“He thinks the case should take place in Malaysia which is something one would expect him to want because he feels that would be favourable to him. She feels strongly that her home is here and they have a £30 million home here that they have had for many years. She is not a citizen of Malaysia nor resident there, so she feels very strongly that she is entitled to English justice.”

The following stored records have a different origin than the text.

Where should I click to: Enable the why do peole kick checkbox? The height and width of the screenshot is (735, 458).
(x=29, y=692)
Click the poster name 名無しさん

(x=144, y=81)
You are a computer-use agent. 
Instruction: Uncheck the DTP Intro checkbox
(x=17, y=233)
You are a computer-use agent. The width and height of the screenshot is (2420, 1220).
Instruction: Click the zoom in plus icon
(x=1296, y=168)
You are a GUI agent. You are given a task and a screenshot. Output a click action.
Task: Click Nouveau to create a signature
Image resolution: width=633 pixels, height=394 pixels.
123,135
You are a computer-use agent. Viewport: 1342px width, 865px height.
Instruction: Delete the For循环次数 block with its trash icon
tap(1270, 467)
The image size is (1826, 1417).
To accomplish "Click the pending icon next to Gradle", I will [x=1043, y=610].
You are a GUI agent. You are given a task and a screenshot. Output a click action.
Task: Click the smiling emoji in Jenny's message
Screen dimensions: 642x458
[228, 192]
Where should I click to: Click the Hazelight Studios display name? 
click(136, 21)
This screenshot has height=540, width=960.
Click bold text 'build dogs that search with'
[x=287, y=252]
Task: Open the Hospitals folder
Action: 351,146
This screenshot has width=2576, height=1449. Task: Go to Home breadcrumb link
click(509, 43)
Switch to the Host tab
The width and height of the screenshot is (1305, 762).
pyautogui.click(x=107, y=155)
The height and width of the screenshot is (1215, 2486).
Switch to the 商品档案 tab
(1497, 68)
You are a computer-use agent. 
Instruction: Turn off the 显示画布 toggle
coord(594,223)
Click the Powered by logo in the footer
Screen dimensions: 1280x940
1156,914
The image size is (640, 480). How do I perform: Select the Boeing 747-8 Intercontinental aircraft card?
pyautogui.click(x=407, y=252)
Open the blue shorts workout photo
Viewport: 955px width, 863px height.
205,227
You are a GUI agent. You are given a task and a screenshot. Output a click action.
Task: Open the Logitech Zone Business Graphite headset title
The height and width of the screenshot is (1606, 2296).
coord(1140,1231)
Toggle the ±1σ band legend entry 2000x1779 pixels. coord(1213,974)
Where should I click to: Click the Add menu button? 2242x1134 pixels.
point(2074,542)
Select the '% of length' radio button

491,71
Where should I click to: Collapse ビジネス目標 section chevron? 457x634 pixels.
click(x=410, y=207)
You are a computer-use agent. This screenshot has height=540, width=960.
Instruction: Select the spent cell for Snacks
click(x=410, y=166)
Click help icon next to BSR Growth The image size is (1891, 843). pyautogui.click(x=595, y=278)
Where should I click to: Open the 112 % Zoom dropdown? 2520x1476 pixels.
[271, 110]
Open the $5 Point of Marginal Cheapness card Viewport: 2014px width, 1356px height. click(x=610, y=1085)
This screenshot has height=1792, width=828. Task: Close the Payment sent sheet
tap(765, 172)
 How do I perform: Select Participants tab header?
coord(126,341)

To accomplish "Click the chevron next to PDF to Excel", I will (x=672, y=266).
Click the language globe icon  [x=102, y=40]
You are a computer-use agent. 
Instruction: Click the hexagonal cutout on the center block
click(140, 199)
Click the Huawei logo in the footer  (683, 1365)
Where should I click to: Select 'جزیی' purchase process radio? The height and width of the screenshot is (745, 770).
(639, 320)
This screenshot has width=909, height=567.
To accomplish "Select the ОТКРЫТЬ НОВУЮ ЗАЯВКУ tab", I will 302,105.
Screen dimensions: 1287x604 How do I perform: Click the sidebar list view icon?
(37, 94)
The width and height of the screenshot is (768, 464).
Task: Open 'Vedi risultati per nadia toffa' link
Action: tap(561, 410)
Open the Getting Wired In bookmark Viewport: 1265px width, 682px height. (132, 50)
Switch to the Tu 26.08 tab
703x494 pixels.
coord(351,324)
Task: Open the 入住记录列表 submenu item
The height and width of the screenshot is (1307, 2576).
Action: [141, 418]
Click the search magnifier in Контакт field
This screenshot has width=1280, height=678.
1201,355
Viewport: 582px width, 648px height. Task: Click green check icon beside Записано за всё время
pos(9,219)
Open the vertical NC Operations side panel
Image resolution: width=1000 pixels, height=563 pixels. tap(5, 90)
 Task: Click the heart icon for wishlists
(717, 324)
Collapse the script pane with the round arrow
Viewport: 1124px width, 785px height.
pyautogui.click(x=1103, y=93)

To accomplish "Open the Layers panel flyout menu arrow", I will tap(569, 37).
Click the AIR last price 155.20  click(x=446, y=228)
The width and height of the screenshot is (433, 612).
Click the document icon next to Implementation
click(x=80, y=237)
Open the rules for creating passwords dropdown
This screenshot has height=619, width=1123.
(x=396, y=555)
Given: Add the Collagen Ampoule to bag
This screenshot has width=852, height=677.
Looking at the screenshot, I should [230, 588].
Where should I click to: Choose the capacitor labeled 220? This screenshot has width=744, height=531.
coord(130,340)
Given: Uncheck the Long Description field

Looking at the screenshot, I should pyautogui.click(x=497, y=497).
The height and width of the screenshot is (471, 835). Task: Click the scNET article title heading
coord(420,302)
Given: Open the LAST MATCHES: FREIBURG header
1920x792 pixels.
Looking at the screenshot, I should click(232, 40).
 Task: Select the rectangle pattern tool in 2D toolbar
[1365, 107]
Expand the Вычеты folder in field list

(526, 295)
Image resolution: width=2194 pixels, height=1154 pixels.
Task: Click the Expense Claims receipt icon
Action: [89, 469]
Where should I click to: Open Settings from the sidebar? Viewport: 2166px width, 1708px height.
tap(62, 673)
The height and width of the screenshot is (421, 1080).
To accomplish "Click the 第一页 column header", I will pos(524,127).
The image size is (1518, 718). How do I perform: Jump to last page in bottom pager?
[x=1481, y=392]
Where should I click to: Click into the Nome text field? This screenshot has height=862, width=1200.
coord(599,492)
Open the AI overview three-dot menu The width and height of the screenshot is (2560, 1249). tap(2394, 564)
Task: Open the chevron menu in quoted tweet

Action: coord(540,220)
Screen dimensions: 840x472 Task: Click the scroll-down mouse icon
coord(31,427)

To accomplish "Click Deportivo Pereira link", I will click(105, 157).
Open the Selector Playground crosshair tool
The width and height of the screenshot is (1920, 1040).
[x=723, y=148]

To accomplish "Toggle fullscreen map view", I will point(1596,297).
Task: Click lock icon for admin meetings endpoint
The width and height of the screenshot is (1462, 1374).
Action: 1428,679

Much of the media attention surrounding the Chai case has centred around the large assets at stake, most of which were accrued during the marriage. However, Ayesha was clear that no matter what the size or nature of the assets involved, her client is entitled to whatever percentage the law stipulates:
“Fundamentally marriage is a partnership. With any partnership that does not have some sort of deed or contract regulating how it is going to be sorted out, if you part, then the fruits of that partnership are divided equally and that is English law. Therefore, whether you are dealing with a little bit of money over the parties’ needs or a lot, it does not make a difference. The idea is you are a partnership and you share it between you.”
Ayesha also expressed her belief that an out-of -court settlement could still be possible:
“It is highly likely in a case like this that there could be an out of Court settlement. It is exactly the sort of case that is perfect for arbitration, which keeps it completely private for negotiating an agreed and confidential deal. In any case like this which is high profile and which attracts a lot of media attention, there is obviously a big incentive on both sides to reach a confidential agreement between them.”
The case has now been adjourned and is likely to resume in August 2013.